As she walked, clouds gathered overhead, threatening rain. A wild wind blew. She held onto her hat to keep it from flying away. Windy days were a problem in the Port. Depending on the direction of the wind, one might inhale the stench of the abbatoir, the eternally ripe lagoon, or Swallow and Ariel’s biscuit factory — pleasant on chocolate days, not so pleasant when doggie biscuits were baking.[11]

At The Rose and Crown, Minnie met her good mate Rose Lorn, whose interests in liquor and black men mirrored her own. Their marathon effort then moved on to the All England XI where they both drank two three-pennorths of beer, a large serve. Fortified with Dutch courage, Minnie decided to visit her former beau Harry Adams, a black man. At one point, she had left Jordan and shacked up with Adams. During this time Rose moved in with Jordan. It was an incestuous group. Jordan, however, did not like to share and made numerous attempts to win Minnie back. After a couple of months, Minnie meekly returned to Jordan. Perhaps accepting it as part of life or a matter of survival in tough times, the to-ing and fro-ing did not seem to affect the friendship between the two women.

Rose and Crown
Rose and Crown Hotel in Port Melbourne, the first pub Minnie and Rose visited on the fateful night of Minnie’s murder.
Photograph © Noni Dowling 2007.

 

When they arrived at Adams’, a quarrel broke out with his ‘wife’, Emma Harris. Trying to avert trouble, Adams gently yet firmly pushed both out the door. In response to this perceived insult from her former paramour, Minnie smashed their windows.[12]
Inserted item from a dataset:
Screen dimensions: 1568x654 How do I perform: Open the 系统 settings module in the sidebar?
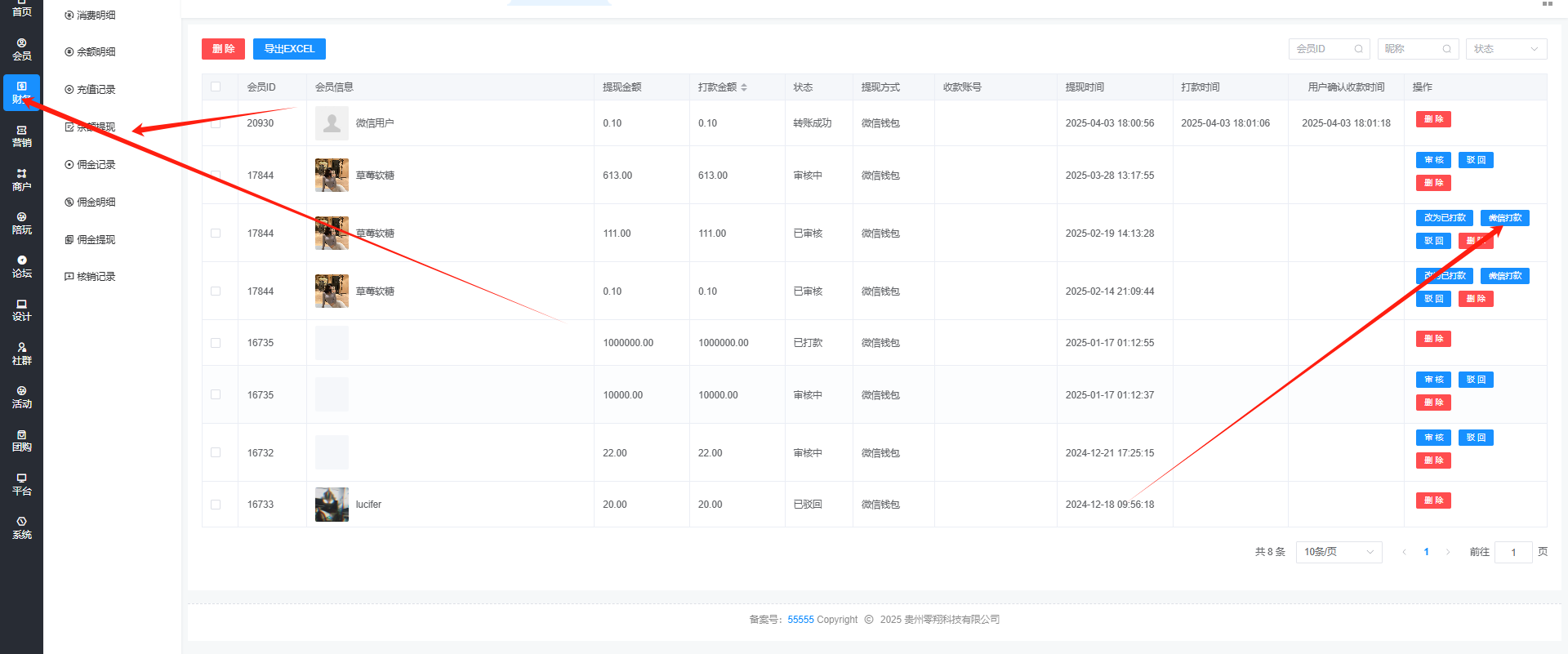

To steady themselves Minnie and Rose moved onto The Locomotive. Here they downed a couple of ‘shandygaffs’, a mix of beer and lemonade. The drink making her tongue loose, Minnie confided to Rose that she was too scared to go home. Rose was not surprised; she had seen the marks. It was decided Minnie would stay with Rose that night.

When they arrived at the house Rose shared with her ‘husband’, Charles Champ, there was no light on. With no key, they decided to seek shelter at Charlie Turnball’s in Ingles Street, 100 yards away. Turnball, a black man, and his ‘wife’ Christina Reid, were in bed when Minnie and Rose banged loudly on their door. As Rose stated, by this stage they ‘had been all the way round Port Melbourne and were pretty well screwed’. They arrived bearing gifts of more drink. Polishing that lot off, Turnball went to buy more. The girls talked. Minnie was petrified of going home in her state. She confided that she had spent all her money and pawned all her clothes. She laid her head on Christina’s shoulder and said, ‘I am going to get beat’. Charlie returned with more ale. This was to be the final nail in the coffin for Minnie; ‘the finishing drink’ as Turnball eloquently described it. Rose and Christina left to gather bedclothes from Rose’s house.

Here someone waited for them: Fredrick Jordan. He had been drinking solidly all night with Charlie Champ and David Lee, another man Minnie was rumoured to have had a fling with. Jordan was obviously agitated. ‘Where’s Minnie?’ he demanded of Rose. ‘You do know, if you tell me I’ll give you five shillings.’ Rose bravely stood her ground. She would not betray her friend. ‘I won’t tell if you give me gold, I know you will beat her.’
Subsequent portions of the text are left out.